Cuddling with lion cubs! After the Toubakouta Mangrove Refoestation day, volunteers headed to the Fathala Game Reserve, where the park is trying to familiarize 5 lion cubs with people. The cubs were surprisingly friendly. Other highlights of the park included zebras, giraffes, and antelope. So I can cross safari off the bucket list.
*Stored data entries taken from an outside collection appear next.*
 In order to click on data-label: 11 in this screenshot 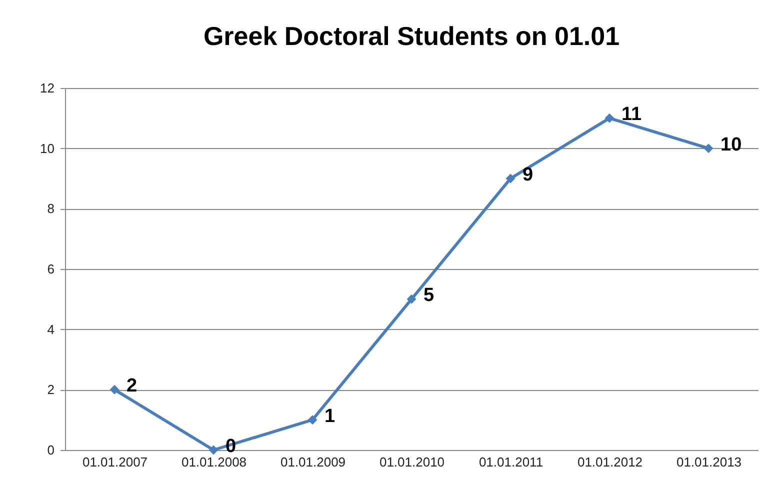, I will do `click(632, 115)`.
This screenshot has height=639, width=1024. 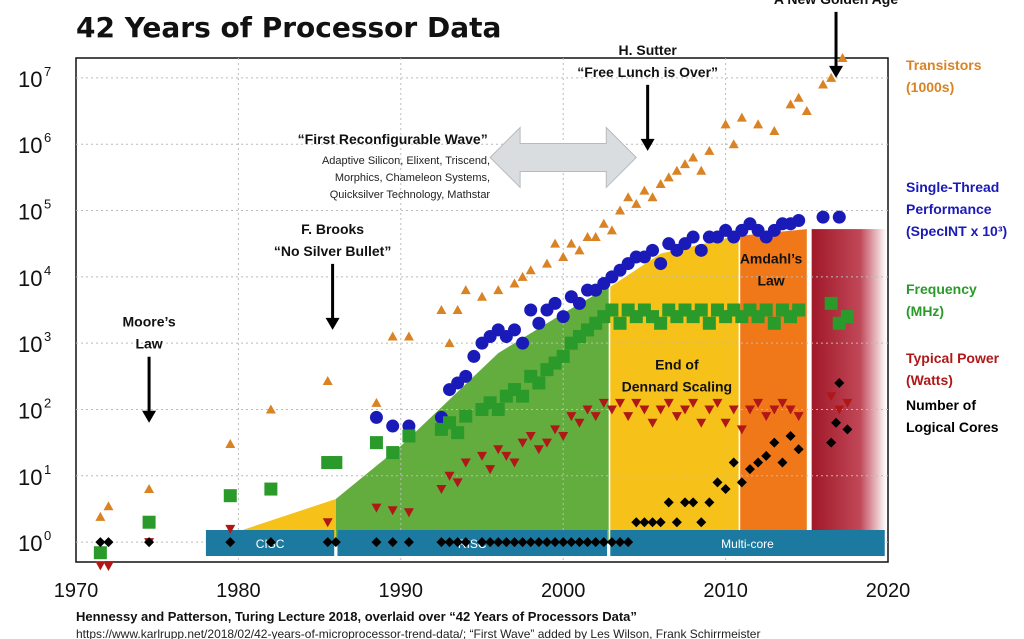 What do you see at coordinates (770, 281) in the screenshot?
I see `annotation-text: Law` at bounding box center [770, 281].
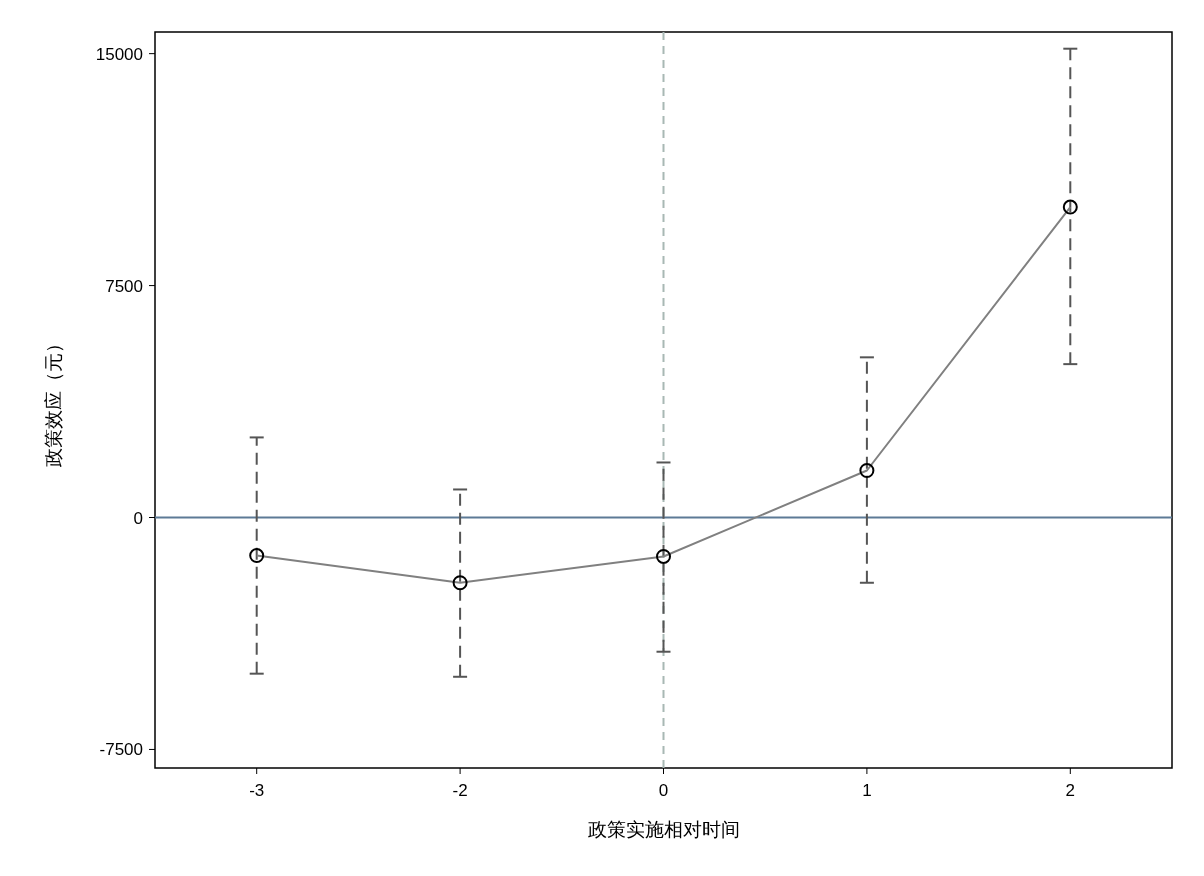 This screenshot has height=876, width=1204. Describe the element at coordinates (1070, 790) in the screenshot. I see `x-tick-label: 2` at that location.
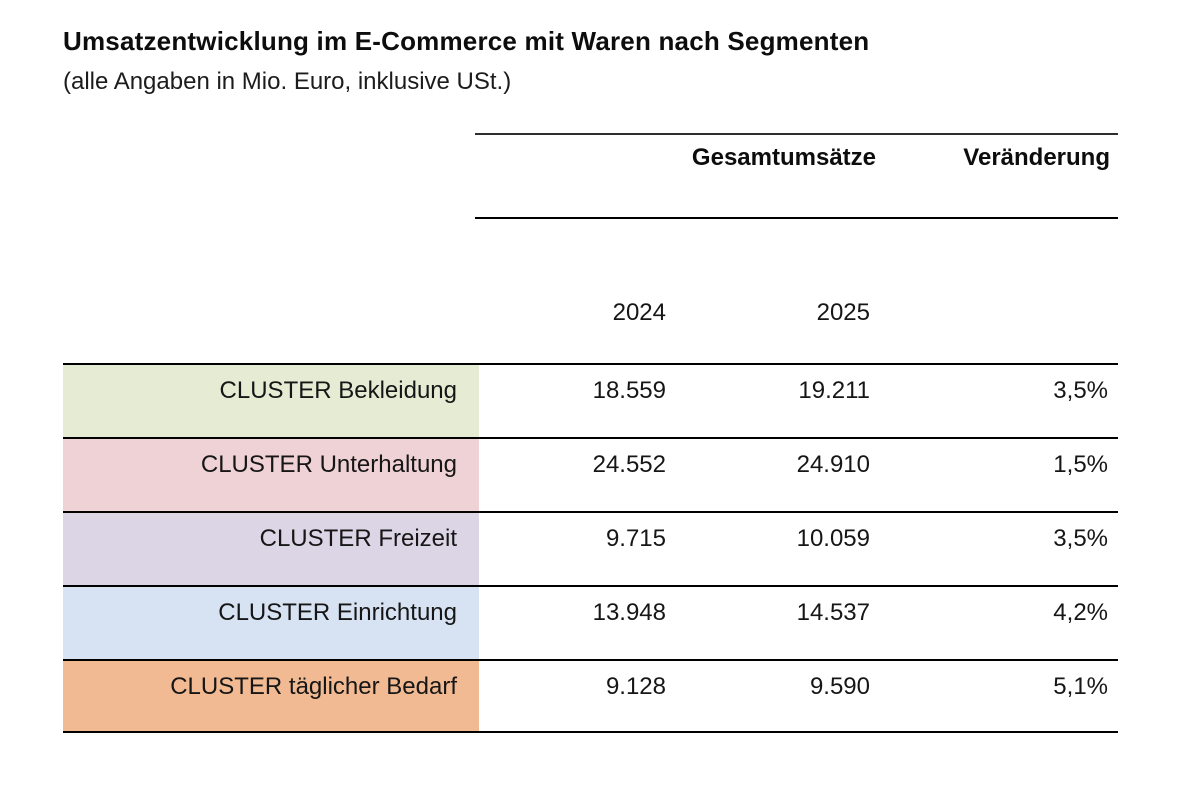  Describe the element at coordinates (833, 612) in the screenshot. I see `value-2025: 14.537` at that location.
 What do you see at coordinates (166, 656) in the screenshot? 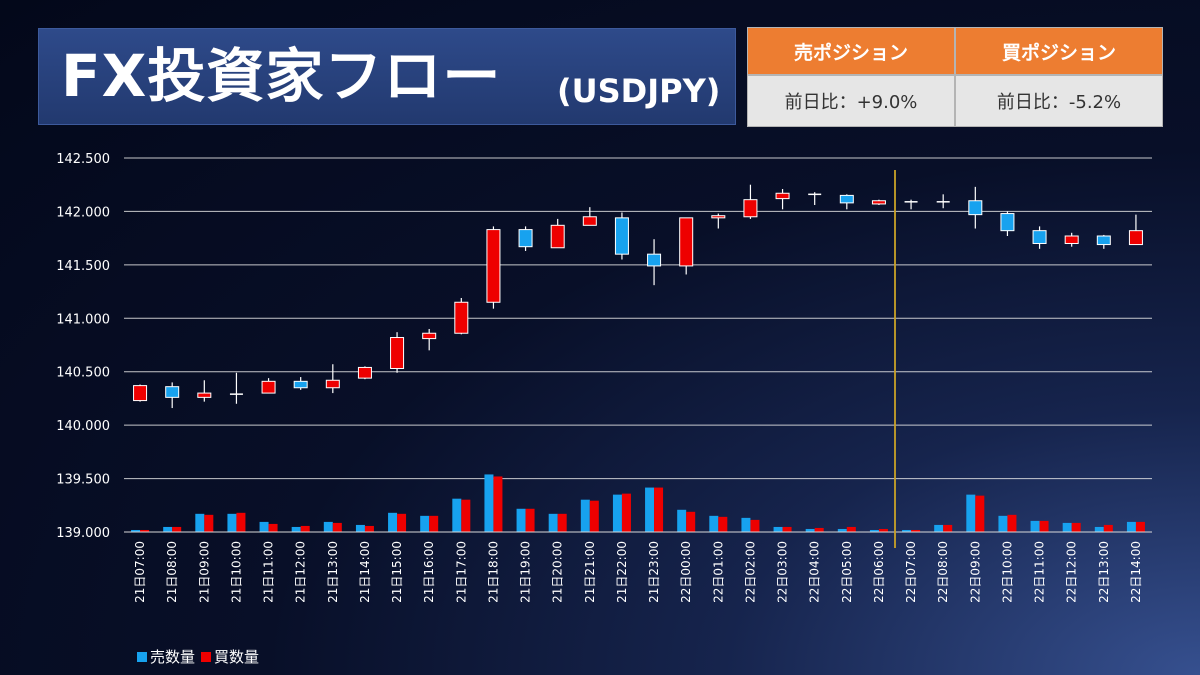
I see `legend-item-sell-volume: 売数量` at bounding box center [166, 656].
Experimenting with henna! After one last shopping to Diaobe (maybe the largest outdoor market in West Africa), my neighbor Jessica and I decided to try and dye our hair with henna. Only 40 cents! It sort of worked... More importantly, we got gris-gris made by a traditional medicine man. Gris-gris come in all shapes and sizes; they can be a necklace, armband, anklet, or strip of leather to wrap around your leg or waist for protection from just about anything.
Henna got messy
Sewing mosquito nets! My friend Sarah organized an epic tour of Kolda region, going village to village showing people how to mend and take care of their mosquito nets. Mosquito nets are essential in protecting people from the Anapheles mosquito, carrier of the parasites that cause malaria. Malaria is a huge problem in Senegal, particularly dangerous among young children and pregnant women. The disease kills hundreds of children in our county every year and infects many more, driving down productivity and life expectancy in the region. But something as simple as sleeping under a mosquite net everyday can drive down infection rates. I only helped out at a couple villages, but Sarah went to over 15 villages spreading the good word of the mosquito net.
And of course, farming! Another season of planting thousands of trees and setting up field demonstrations is finally over! And I am ready to leave, ready to move on. Senegal has been lots of fun but I am looking forward to the next adventure.